Start of Block

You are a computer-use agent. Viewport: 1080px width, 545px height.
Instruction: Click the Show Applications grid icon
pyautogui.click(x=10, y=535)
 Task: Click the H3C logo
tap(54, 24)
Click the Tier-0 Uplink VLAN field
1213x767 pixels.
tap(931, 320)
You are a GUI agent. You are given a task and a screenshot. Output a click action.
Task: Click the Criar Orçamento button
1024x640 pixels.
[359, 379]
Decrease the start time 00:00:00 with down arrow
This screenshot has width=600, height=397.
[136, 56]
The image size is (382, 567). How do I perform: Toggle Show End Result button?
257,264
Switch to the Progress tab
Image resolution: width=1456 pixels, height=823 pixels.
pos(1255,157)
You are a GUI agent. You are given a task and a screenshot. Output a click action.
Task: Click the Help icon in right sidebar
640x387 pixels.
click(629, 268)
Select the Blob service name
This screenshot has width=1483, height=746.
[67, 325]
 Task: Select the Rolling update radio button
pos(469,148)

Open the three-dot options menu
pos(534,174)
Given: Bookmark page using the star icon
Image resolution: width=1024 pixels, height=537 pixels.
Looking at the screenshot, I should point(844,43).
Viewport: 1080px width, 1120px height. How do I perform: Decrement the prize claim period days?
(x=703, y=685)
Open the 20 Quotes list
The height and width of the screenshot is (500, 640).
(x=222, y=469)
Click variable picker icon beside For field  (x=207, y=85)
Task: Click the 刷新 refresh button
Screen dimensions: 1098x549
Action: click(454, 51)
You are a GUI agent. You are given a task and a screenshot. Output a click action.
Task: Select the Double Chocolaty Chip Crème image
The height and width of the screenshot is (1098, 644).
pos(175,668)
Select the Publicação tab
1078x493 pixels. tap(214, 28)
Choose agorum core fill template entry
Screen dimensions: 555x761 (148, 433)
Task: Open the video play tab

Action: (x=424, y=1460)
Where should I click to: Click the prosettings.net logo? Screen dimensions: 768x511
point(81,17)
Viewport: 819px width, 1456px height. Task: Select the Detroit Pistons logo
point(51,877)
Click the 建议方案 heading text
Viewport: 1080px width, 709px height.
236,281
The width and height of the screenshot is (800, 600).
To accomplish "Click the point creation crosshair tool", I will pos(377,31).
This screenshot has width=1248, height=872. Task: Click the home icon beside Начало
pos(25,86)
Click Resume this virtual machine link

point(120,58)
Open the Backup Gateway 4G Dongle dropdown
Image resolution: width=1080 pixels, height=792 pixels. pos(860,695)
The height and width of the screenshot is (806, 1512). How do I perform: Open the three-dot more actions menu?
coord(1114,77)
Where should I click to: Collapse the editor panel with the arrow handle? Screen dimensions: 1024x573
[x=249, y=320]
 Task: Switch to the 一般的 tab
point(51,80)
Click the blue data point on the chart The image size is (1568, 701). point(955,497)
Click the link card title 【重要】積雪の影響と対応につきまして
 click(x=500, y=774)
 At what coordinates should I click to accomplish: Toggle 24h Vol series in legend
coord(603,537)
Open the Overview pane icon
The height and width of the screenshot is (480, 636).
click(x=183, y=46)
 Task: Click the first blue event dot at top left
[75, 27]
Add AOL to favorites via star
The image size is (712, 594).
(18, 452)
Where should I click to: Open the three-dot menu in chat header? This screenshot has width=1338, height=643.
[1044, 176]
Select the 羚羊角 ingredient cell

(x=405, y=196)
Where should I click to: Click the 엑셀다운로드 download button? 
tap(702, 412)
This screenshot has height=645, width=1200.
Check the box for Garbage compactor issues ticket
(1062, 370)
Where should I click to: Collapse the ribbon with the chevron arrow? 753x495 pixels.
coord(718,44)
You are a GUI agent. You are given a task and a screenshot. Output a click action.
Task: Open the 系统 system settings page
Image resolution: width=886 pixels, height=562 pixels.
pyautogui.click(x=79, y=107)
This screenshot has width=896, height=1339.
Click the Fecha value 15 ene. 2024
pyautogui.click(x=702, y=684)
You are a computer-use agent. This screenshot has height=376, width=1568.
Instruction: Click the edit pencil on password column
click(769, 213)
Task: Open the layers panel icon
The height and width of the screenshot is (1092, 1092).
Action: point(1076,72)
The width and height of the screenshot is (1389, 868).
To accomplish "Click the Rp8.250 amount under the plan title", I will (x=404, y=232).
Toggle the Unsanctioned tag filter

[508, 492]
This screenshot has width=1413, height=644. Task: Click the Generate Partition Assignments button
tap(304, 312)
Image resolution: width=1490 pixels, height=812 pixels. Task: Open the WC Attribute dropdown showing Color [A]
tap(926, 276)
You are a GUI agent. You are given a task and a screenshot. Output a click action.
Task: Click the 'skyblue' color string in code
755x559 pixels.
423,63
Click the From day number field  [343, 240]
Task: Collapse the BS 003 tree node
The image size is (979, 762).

End of Block

The answer must consist of every line above that contains the word "page".

Given: Bookmark page using the star icon
Task: Open the 系统 system settings page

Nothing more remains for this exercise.